Determining the Housing Bottom for Your Local Market
by Charles Hugh Smith, contributing editor
Monday, January 23, 2012
Executive Summary
- Why we may need to revisit how we determine “fair market value”
- Local factors to consider
- The importance of sentiment, and how to use it to your advantage
- The emerging two-tier pricing structure for most markets
- Five tools that will enable you to estimate how near (or far off) prices in your local area are from a bottom
Part I: Searching for the Bottom in Home Prices
If you have not yet read Part I, available free to all readers, please click here to read it first.
Part II: Determining the Housing Bottom for Your Local Market
In Part I, we examined how the policies of the federal housing agencies and Federal Reserve have fundamentally socialized the US mortgage markets and are propping up housing sales and valuations via zero-interest rate policy (ZIRP), housing subsidies, and various loan guarantees.
Along with the structural factors outlined in my December series, Headwinds for Housing, this is the backdrop for our individual assessments of is this the bottom in my local real estate market?

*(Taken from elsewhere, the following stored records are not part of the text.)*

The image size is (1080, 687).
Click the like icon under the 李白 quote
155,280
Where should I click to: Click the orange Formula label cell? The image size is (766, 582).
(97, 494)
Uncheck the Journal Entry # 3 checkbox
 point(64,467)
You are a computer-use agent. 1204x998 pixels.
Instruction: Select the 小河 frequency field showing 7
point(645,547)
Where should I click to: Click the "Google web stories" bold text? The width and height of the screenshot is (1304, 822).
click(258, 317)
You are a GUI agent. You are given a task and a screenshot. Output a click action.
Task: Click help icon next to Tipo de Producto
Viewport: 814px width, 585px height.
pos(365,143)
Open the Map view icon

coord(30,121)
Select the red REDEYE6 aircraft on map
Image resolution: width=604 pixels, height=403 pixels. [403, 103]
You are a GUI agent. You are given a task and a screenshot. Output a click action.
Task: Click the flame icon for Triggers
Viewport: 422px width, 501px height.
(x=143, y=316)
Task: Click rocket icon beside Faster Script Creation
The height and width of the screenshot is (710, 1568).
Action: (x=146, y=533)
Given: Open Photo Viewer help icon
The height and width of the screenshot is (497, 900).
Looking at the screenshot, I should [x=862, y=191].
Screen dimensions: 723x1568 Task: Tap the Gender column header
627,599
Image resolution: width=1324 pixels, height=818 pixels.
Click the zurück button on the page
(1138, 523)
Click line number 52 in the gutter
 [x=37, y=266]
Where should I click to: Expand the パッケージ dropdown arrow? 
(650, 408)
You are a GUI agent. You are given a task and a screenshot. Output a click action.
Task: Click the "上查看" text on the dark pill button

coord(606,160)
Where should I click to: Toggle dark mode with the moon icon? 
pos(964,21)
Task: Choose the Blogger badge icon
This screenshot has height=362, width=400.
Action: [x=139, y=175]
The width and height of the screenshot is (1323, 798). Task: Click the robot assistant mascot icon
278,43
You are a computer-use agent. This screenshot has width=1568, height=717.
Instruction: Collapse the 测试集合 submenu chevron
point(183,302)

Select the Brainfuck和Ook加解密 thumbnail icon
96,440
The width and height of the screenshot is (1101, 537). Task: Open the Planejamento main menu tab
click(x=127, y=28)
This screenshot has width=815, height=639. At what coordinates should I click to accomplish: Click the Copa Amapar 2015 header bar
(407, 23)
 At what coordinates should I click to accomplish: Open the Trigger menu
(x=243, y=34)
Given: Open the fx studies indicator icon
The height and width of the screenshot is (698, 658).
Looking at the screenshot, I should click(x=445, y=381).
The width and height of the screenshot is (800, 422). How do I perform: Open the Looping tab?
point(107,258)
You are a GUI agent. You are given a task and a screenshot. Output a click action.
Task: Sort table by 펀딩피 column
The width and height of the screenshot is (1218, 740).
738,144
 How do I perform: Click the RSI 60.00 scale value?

Why This Time May Indeed Be Different
Before we look at some tools that will help us make that assessment, I want to stipulate that this overview is aimed at small-time investors, not institutional players, and that it may first strike experienced real estate investors as too basic. However, we must be alert to the possibility that this real estate market, so dependent on Central State intervention, ownership and policy, is qualitatively different from previous eras. And so the lessons of previous markets could be misleading, akin to “fighting the last war.” Thus we would be wise to start with the most basic tools as a foundation for further investigation.
I should also stipulate that I have been involved in the real estate market as a small-time investor for over thirty years, using only my own money to own and manage rental property, develop and build homes, and at times to build larger developments for others.